E segue: “A SSP criou novo sistema para fornecer ao solicitante um extrato do registro de ocorrência, com o número do BO, o distrito policial, o local e data e o histórico da ocorrência, que estarão à disposição de reportagens e pesquisas acadêmicas sobre criminalidade”.
“A partir de agora, São Paulo é o único Estado brasileiro a divulgar números de efetivo policial, dados e históricos de boletins de ocorrência, entre outras informações de interesse público, que possibilitarão que a sociedade e a imprensa tenham mais informações para cobrir o trabalho policial”.
“O Estado de São Paulo ampliou a transparência dos dados de interesse público e a preservação dos dados pessoais, como determina a Constituição Federal e a legislação”, conclui a nota.
Como se observa, os discursos não correspondem, e somente a prática desse novo “modelo” poderá – ou não – minimizar a preocupação quanto à possibilidade de censura no Estado.
Na prática, vez que o decreto vislumbra esse direito, as delegacias poderiam ter a oportunidade de camuflar as ocorrências sem sequer correrem o risco de colocar suas autoridades responsáveis na condição de censores, em “flagrante” condição de abuso de poder e em afronta à democracia, a qual, por sua vez, não existe de verdade sem liberdade de informação.
A pretexto, então, de resguardar o “direito à intimidade”, agora, a autoridade poderia simplesmente responder que cumpre ordens do governo e pronto: a criminalidade seria levada a público somente pelos “frios” números das estatísticas não raro questionadas da SSP.
Na melhor das hipóteses, por mais que não exista má intenção na medida – ainda que seja derivada da proposta de “proteger” a intimidade de eventuais acusados injustamente -, não há como ignorar a impressão de que, diante da incapacidade de se revolver os problemas, melhor varrê-los para baixo da omissão.

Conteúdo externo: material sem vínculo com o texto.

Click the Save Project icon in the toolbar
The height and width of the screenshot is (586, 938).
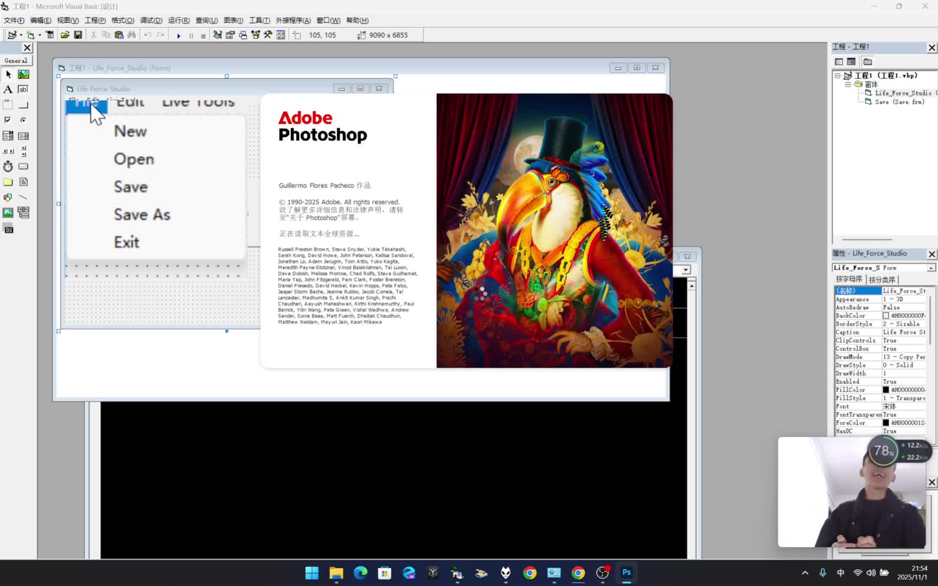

Aliás, essa eterna impressão de descompromisso não necessariamente com a “verdade”, mas com a “prestação de contas” à população que o governo estadual sustenta é algo francamente negativo, aproximando-se muito à soberba de quem não aceita admitir erros.
Por este aspecto, algo em comum à administração federal, que leva a galopes inflacionários o país em direção ao caos, mas que nem por isso admite erros na política econômica.
Neste sentido, não deixa de ser, até, falta de senso de oportunidade do governo paulista, que bem poderia apostar na absoluta e inquestionável transparência em todas as suas áreas de atuação – mesmo nas que enfrenta dificuldades – justamente para ganhar a plena confiança da população e, por consequência, as próximas eleições presidenciais.
Mas, não. A julgar-se por esses governos aparentemente mais comprometidos com suas próprias soberanias exacerbadas e indevidas que com a democracia, o Brasil ainda vai demorar muito a sair da obscuridade, senão econômica, certamente política.